** BEGIN Extract provided **
# Best way to get shredded but attain mass



## AlexH96 (Jun 3, 2015)

So i hear its near impossible to retain all the mass you gain from a bulk when you cut naturally , if so whats the best ways and tips to try do this as i might fail but f**k it im gonna try my hardest when i start my cut in a couple of months .

Also what do enhanced guys take to stay shredded but huge , clen ?


----------



## BTS93 (Sep 5, 2013)

AlexH96 said:


> So i hear its near impossible to attain all the mass you gain from a bulk when you cut naturally , if so whats the best ways and tips to try do this as i might fail but f**k it im gonna try my hardest when i start my cut in a couple of months .
> 
> Also what do enhanced guys take to stay shredded but huge , clen ?


 Q1, slow and steady deficit.

Q2, clen/tren/ECA. As far as i'm aware. Could be wrong.


----------



## RedStar (Aug 8, 2014)
** END Extract provided **
** BEGIN Recorded information **
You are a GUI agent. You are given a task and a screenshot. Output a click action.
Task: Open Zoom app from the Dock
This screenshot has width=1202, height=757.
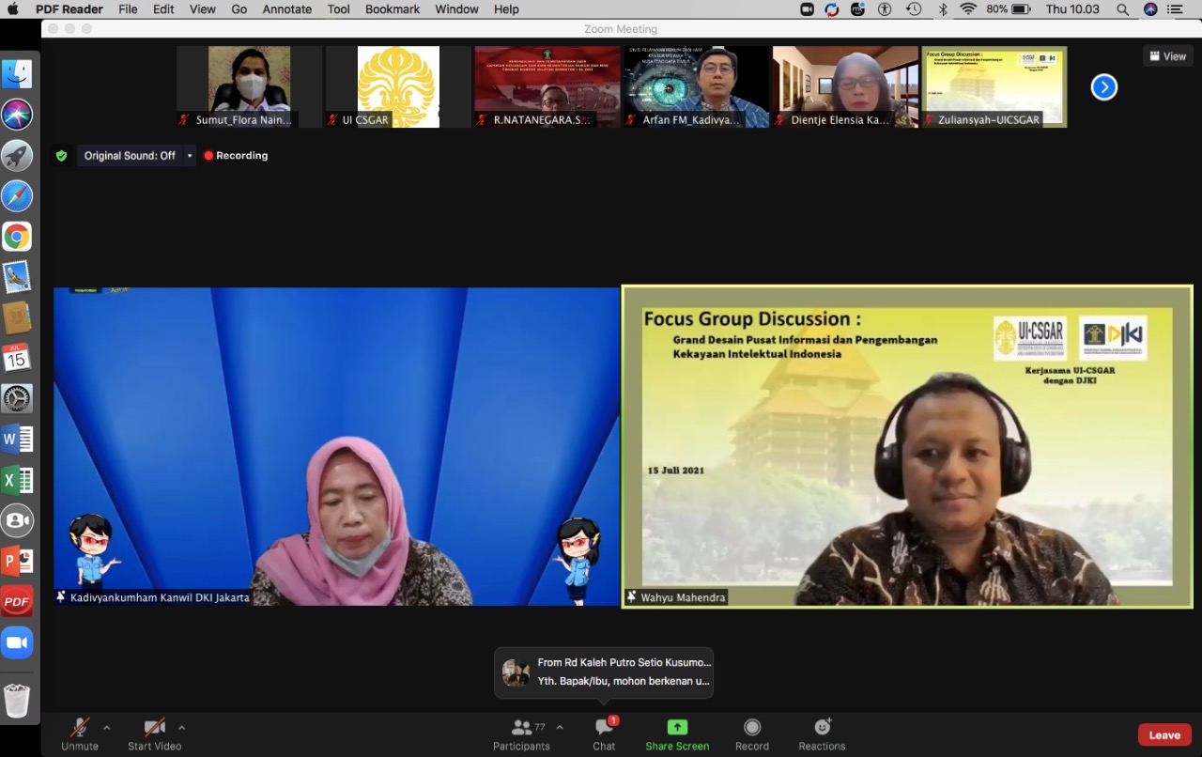click(x=17, y=642)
** END Recorded information **
Aim —
Rewrite the passage of the forum thread on keeping mass while cutting, starting with "## BTS93 (Sep" and going on through "and steady deficit.", with "gradual and consistent" in place of "slow and steady".

Output below —
## BTS93 (Sep 5, 2013)

AlexH96 said:


> So i hear its near impossible to attain all the mass you gain from a bulk when you cut naturally , if so whats the best ways and tips to try do this as i might fail but f**k it im gonna try my hardest when i start my cut in a couple of months .
> 
> Also what do enhanced guys take to stay shredded but huge , clen ?


 Q1, gradual and consistent deficit.